As for Malaysia, despite an increase in revenue over the years, the situation on the ground is worrying. Fisheries resources have depleted since 1970, so much so that the fish biomass has declined as much as 90 per cent between 1971 and 1997 in some fishing areas.

This is based on the department’s resource survey to assess demersal fish biomass, growth, mortality, yield and catch-per unit-effort which concludes that the demersal resources for the west coast and east coast of Peninsular Malaysia, Sabah and Sarawak was already over-exploited in 1997.

Puteh Mohamad Habib, 72, from George Town, Penang said for Malaysia, the writing was on the wall since the 1970s when certain species of fish were no longer available at markets.

“Among these were ikan serumbu, ikan kurau, ikan ubi and ikan kedera.

“Kedera would sometimes be available once in a long while when it would fetch a high price as it had become a rarity.”

Housewife Rohal Akmar Yahya of Shah Alam, Selangor said species such as ikan belanak, ikan kikik and ikan tamban were now hardly seen in local markets.

Sulaiman Ibrahim, from Penang, said he had not seen ikan kurau, ikan lembu, ikan gerut-gerut, ikan sebelah and ikan gelama at local markets for many years.

“In the 1960s, one could always easily get a lot of ikan gelama off Pesiaran Gurney. Today, one cannot even get ikan pedukang here. It could be due to heavy pollution.

“As for ikan terubok, there is an interesting story from the 1950s.

“There was such an abundance of ikan terubok till the price fell to rock bottom.

“Teluk Bahang fishermen then started throwing the fish back into the sea, and it seems the terubok took offence and totally disappeared from local waters since then.”

Sahabat Alam Malaysia president S.M. Mohamad Idris said SAM and the Consumers Association of Penang have today been vindicated as both had been bringing up the subject of fisheries conservation since 1974, to persuade the fisheries department to conserve mangrove swamps and protect coral reefs, and to avoid big aquaculture projects, “but our efforts were largely ignored”.
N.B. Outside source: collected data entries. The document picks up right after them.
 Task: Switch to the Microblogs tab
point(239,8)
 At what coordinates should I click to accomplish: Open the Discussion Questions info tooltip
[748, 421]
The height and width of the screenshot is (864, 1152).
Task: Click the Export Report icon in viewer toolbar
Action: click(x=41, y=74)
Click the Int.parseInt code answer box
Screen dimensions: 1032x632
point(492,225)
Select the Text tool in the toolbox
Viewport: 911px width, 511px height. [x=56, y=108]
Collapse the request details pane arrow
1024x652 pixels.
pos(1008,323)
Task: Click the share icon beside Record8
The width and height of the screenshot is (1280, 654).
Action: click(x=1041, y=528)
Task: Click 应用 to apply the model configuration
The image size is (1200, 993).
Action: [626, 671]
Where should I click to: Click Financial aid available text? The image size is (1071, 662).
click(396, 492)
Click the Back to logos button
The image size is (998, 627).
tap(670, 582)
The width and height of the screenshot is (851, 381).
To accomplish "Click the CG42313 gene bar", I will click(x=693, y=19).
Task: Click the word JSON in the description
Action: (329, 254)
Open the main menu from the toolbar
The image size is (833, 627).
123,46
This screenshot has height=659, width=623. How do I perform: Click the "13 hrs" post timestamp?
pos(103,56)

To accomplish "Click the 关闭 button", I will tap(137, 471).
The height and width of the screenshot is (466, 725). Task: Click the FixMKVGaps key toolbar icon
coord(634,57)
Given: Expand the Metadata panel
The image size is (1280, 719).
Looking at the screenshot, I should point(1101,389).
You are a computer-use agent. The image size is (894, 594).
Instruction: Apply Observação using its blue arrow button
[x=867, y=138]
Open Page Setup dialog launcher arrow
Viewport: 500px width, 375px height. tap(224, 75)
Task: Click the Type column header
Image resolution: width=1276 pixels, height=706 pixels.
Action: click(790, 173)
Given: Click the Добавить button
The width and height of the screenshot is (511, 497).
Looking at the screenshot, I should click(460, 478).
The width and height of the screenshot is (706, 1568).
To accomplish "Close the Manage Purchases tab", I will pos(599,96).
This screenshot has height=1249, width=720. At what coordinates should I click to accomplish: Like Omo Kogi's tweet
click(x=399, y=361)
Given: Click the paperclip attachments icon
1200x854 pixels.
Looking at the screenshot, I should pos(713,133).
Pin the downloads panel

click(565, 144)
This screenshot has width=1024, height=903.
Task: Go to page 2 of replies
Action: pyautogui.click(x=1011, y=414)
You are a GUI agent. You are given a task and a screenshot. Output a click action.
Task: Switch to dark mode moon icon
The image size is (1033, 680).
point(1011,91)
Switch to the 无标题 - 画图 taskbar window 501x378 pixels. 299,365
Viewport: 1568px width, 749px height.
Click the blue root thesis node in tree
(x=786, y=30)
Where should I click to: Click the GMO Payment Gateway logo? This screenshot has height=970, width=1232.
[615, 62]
“Today, the department has conceded that the country’s fish resources lie in a precarious situation — a deterioration which began almost 40 years ago.

“So what can we do about the situation?

“We cannot just sit back and wait for doomsday to come.

“We cannot also go on allowing the unscrupulous among fishermen to go on using equipment that ravage the seabed day in and day out and wantonly destroy fish habitats. Fish also need time to grow.

“In some countries, a total ban on fishing is imposed during the fish breeding period of between 2 and 3 months.

“Perhaps, we should adopt the same approach,” Idris said.

It is learnt that the department will go on conducting awareness programmes to educate fishermen on the best methods of fishing and the best equipment to use.

The number of fishing boats in Malaysian waters was maintained at 47,000 while the number of fishermen is 129,000 nationwide.

Mohamad Arisi Mat Nor from Kota Baru, Kelantan said it was high time the department stopped pussyfooting about this crucial issue and realise that it cannot be solved without strict enforcement.

He said the department would be regarded as being naive if it merely continued to expect fishermen to become aware and responsible even after seeing no improvement after almost four decades.

“In Kelantan, we are quite fortunate in that we can still get whatever species of fish we favour. Perhaps this is due to the fact that our supply is largely augmented by Thailand. The lack of ikan tamban for instance, would certainly cripple the keropok industry.”